Timothy Taylor writes,
Coen Teulings and Richard Baldwin, who have edited a useful e-book of 13 short essays with a variety of perspectives on Secular Stagnation: Facts, Causes and Cures. In the overview, they write: “Secular stagnation, we have learned, is an economist’s Rorschach Test. It means different things to different people.”
Read his whole post.
The interesting secular trends include low real interest rates, low productivity growth, and declining labor force participation among prime-age workers.
From a conventional AS-AD perspective, low real interest rates are a demand-side phenomenon. The other two are supply-side phenomena. I wish the secstag folks would get together and sort this out.
I think that the most important secular trends are:
1. The New Commanding Heights. That is, the shift in the economy toward a lower share of goods consumption and a higher share of consumption of education and health care services. The New Commanding Heights are sectors in which productivity is difficult to measure and government interference is rampant.
2. The Great Factor-price Equalization. That is, the ability of workers with a given level of skills in China and India to compete with workers of equivalent skills in the U.S. This benefits the median worker in China and India as well as high-skilled workers in all countries, but it threatens the median worker in the U.S.
3. Vickies and Thetes. Or what Charles Murray calls Belmont and Fishtwon. In the U.S., there is extreme cultural sorting going on. People with high intelligence and conscientiousness are moving in one direction, and people who are low in those traits are moving in the other direction.

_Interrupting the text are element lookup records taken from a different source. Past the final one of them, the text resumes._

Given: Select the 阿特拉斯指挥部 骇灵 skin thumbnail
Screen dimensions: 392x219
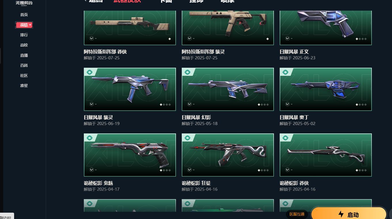Looking at the screenshot, I should [228, 28].
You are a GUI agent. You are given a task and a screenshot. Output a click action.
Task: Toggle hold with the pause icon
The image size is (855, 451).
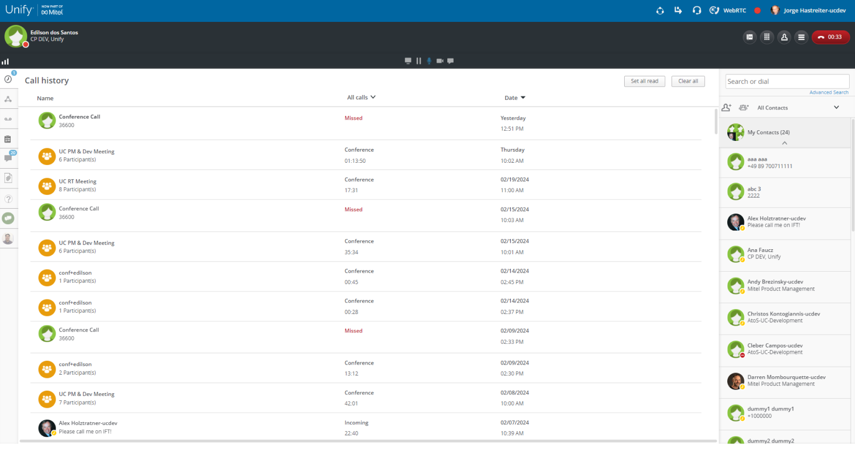418,61
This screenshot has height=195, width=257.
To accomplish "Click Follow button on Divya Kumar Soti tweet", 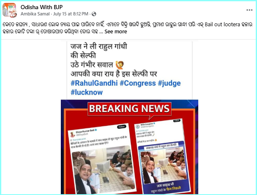I will pyautogui.click(x=122, y=127).
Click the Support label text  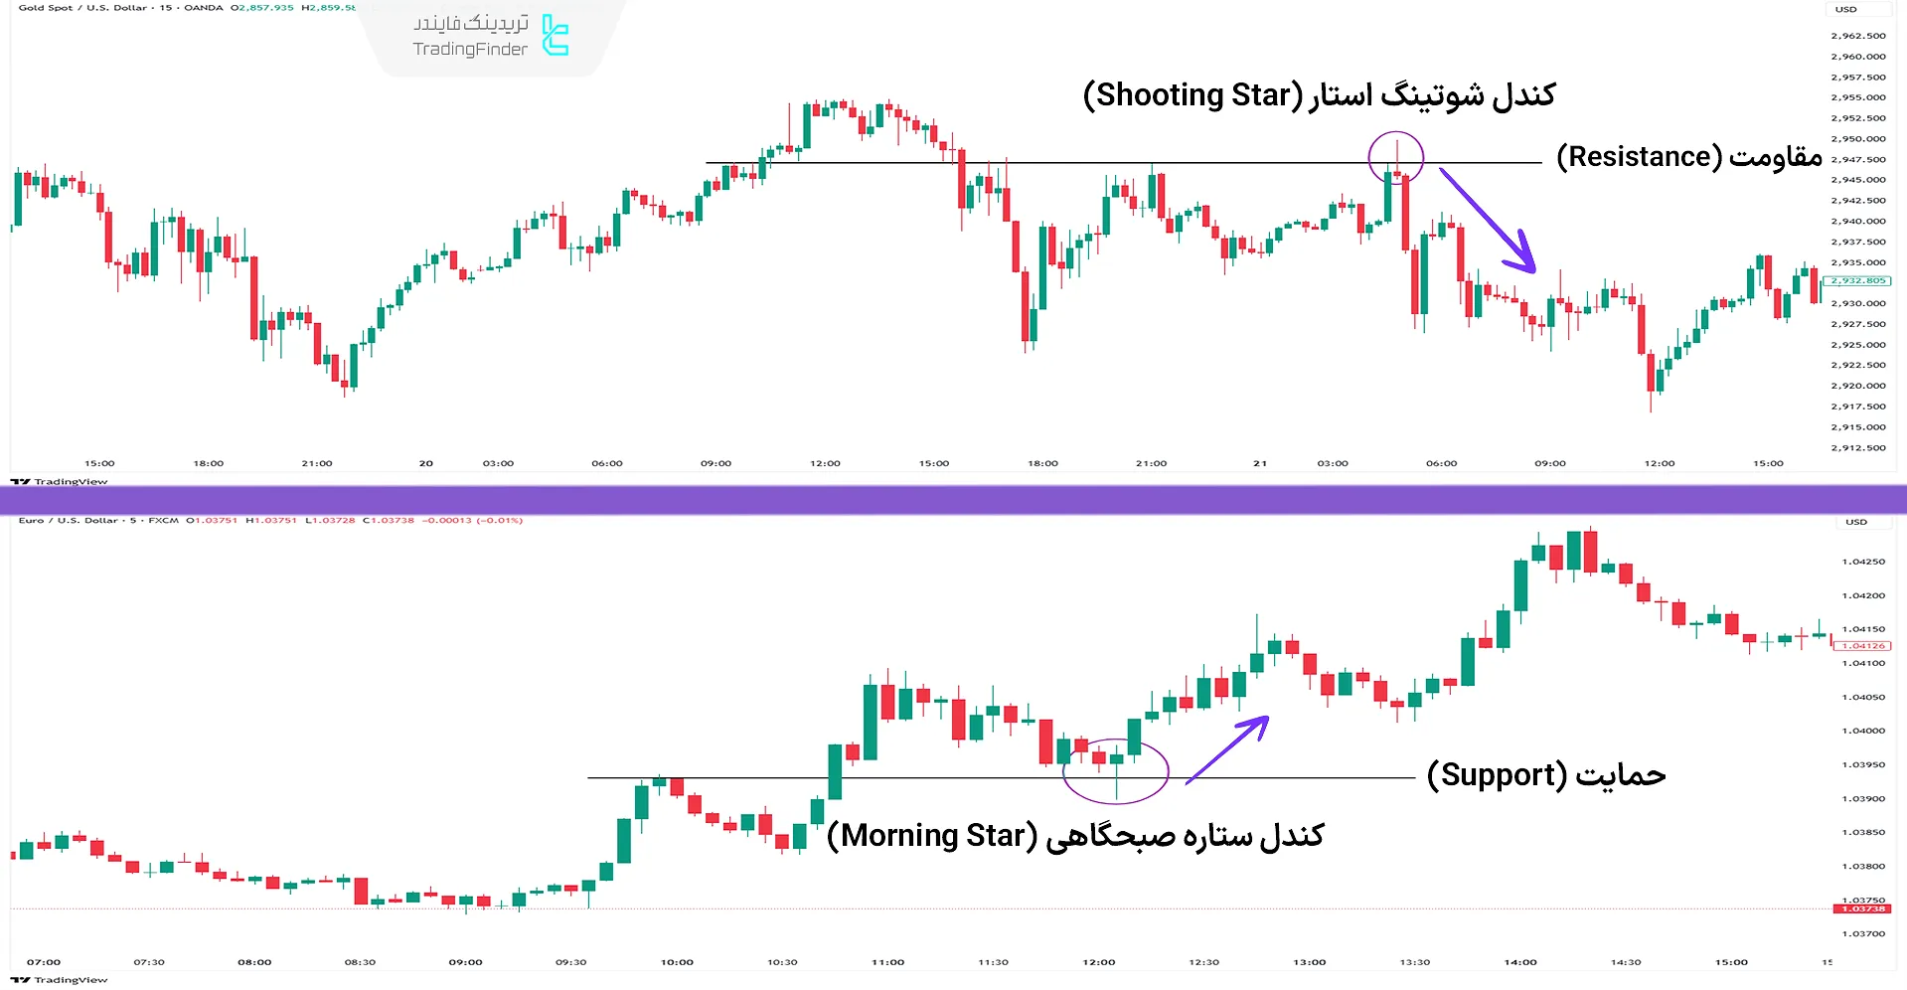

I think that (1) explains the low productivity growth. It could be partly a measurement problem and partly a problem of government putting sand in the gears.
I think that (2) and (3) explain the labor force participation problem.
What about low real interest rates? This one has puzzled me for a decade. Is it possible that (1) is the explanation? That is, the New Commanding Heights are not nearly as capital-intensive as the old commanding heights of steel, electric power, and transportation. Also, investment may be deterred because of the way government affects these sectors.